Copy out the records below word for word, starting with the line containing "Given: Favorite the" and going on through the end of the records. Leave the pictures out.

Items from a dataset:
● ● ●
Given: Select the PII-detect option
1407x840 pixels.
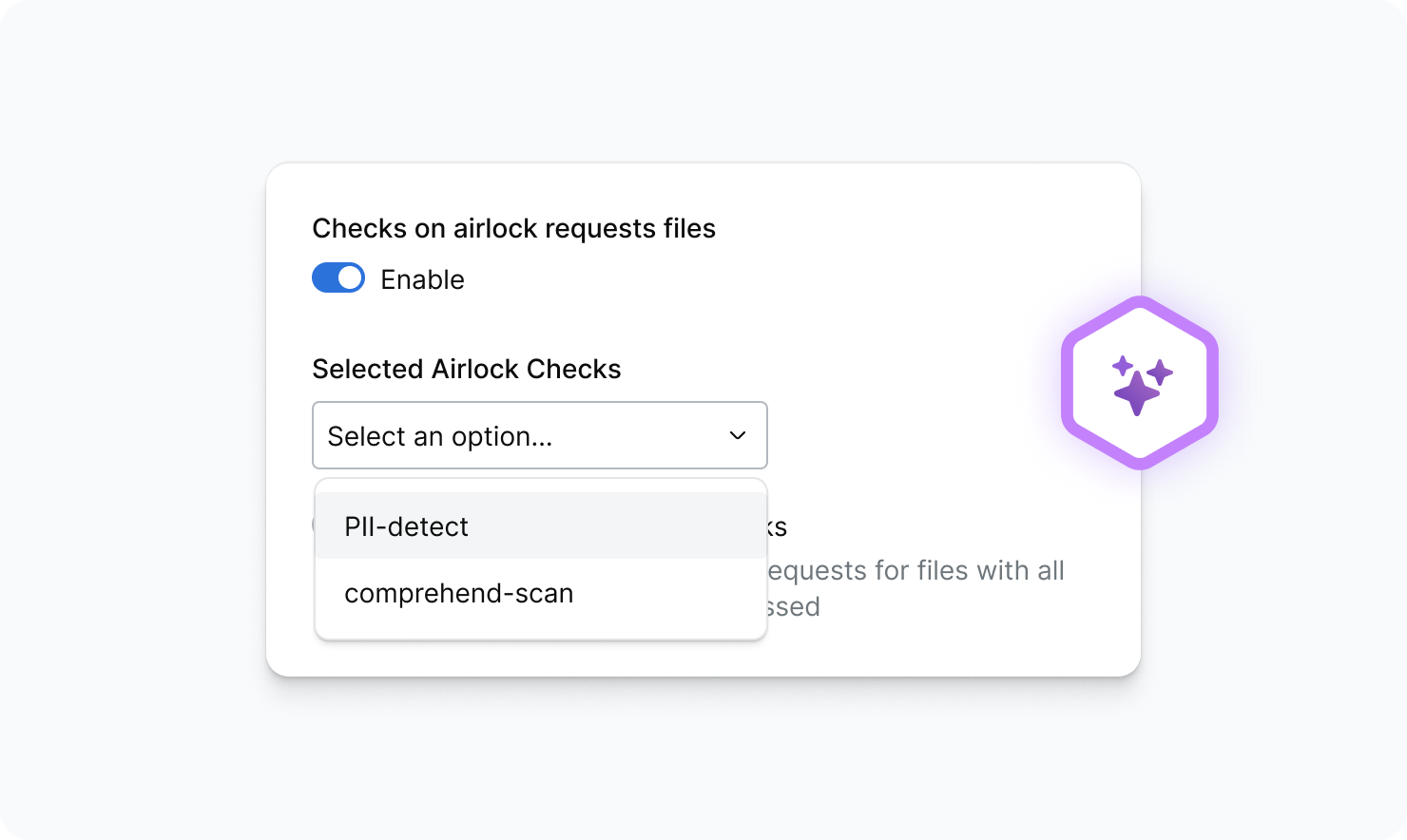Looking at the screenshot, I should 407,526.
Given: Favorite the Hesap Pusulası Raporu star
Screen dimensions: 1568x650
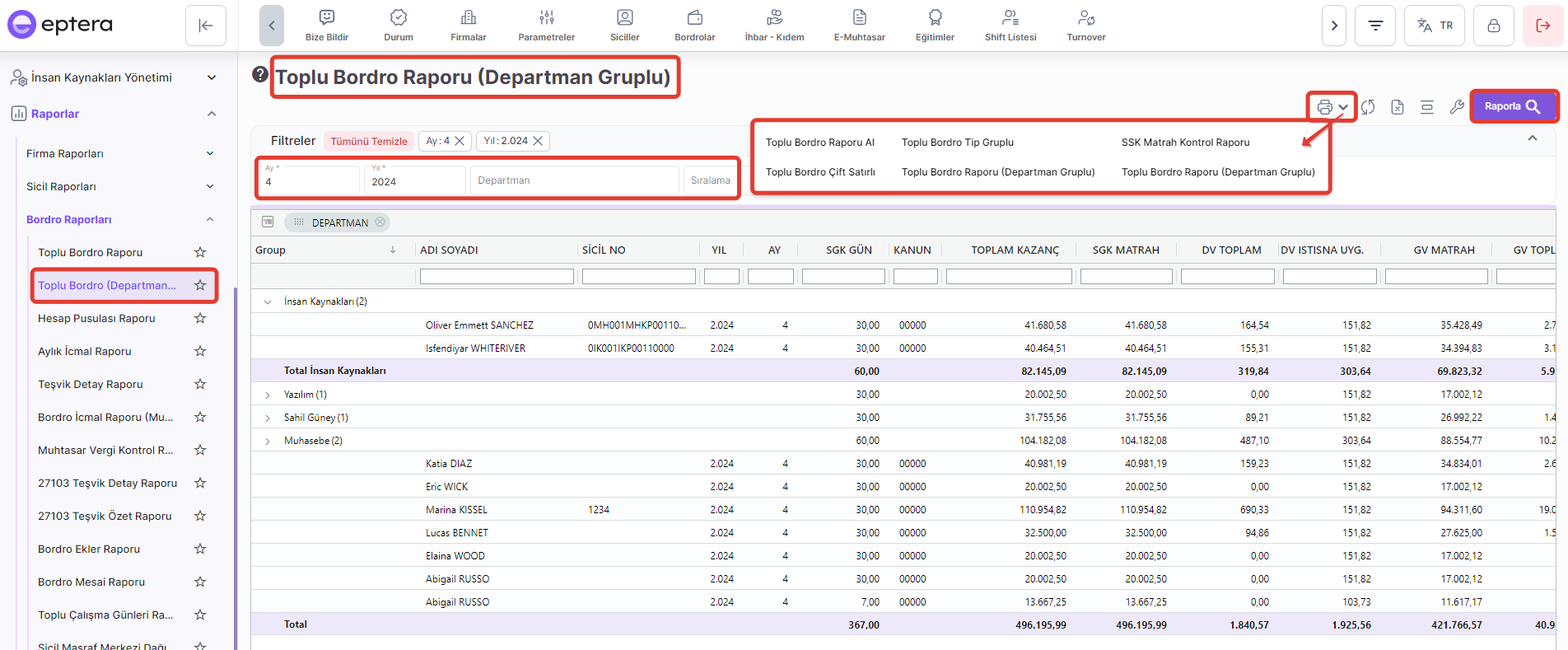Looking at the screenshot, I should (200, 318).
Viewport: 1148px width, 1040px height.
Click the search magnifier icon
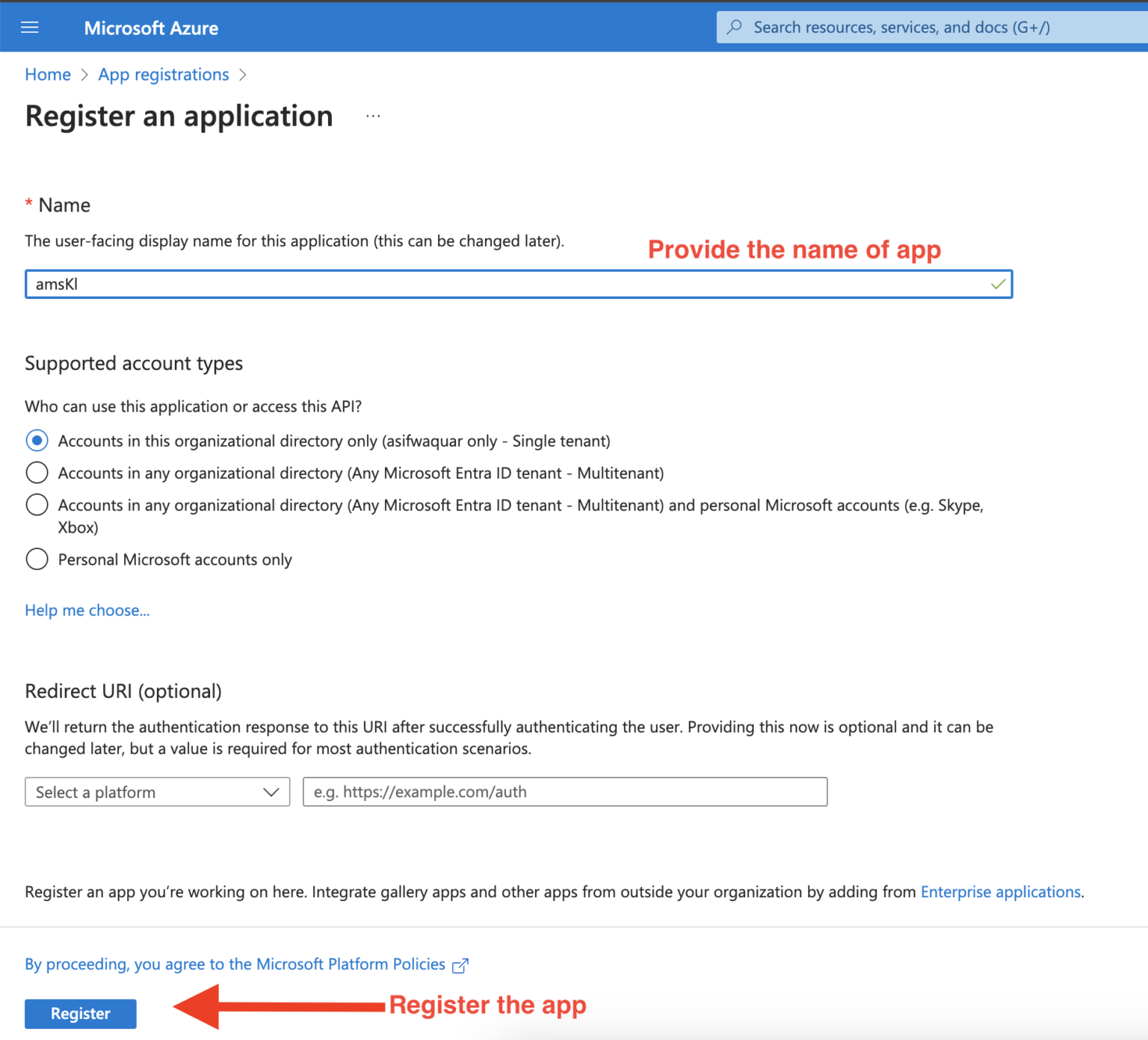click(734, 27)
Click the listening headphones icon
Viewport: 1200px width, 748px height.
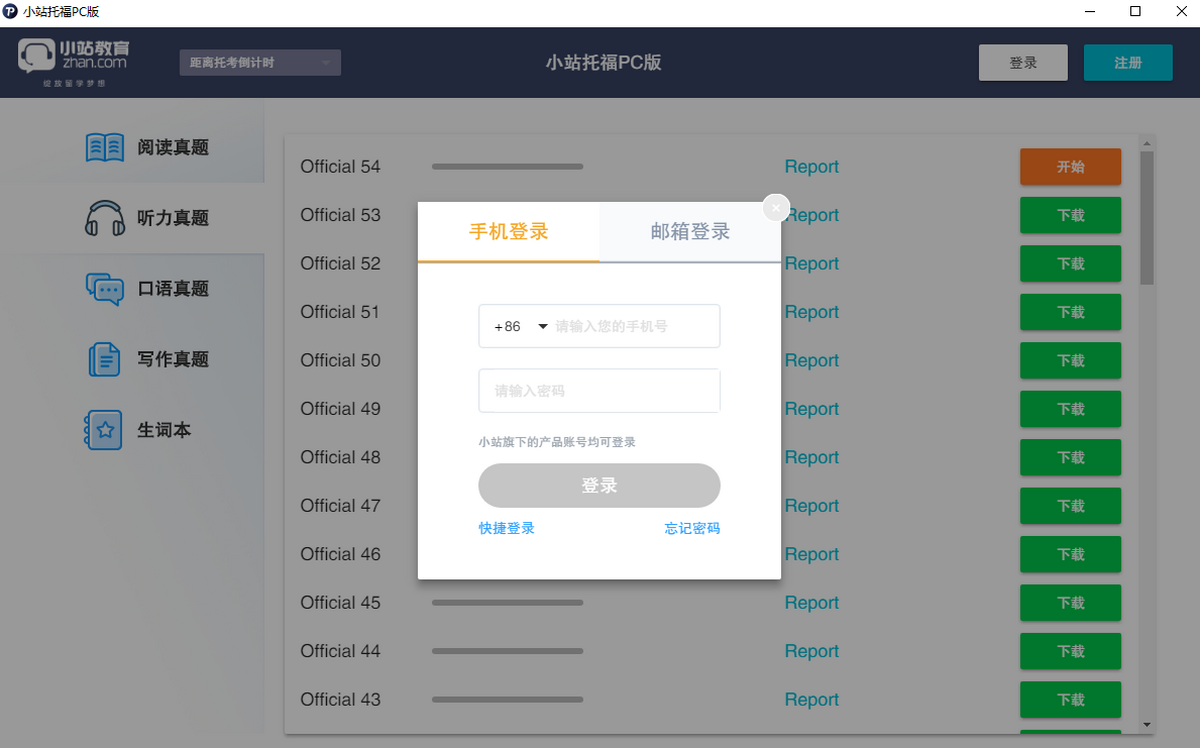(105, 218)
● ● ●
▶ Solution for this task
Given: Favorite the Hesap Pusulası Raporu star
Screen dimensions: 1568x650
Looking at the screenshot, I should (200, 318).
Viewport: 1148px width, 1040px height.
Click the search magnifier icon
click(734, 27)
Click the listening headphones icon
Viewport: 1200px width, 748px height.
(105, 218)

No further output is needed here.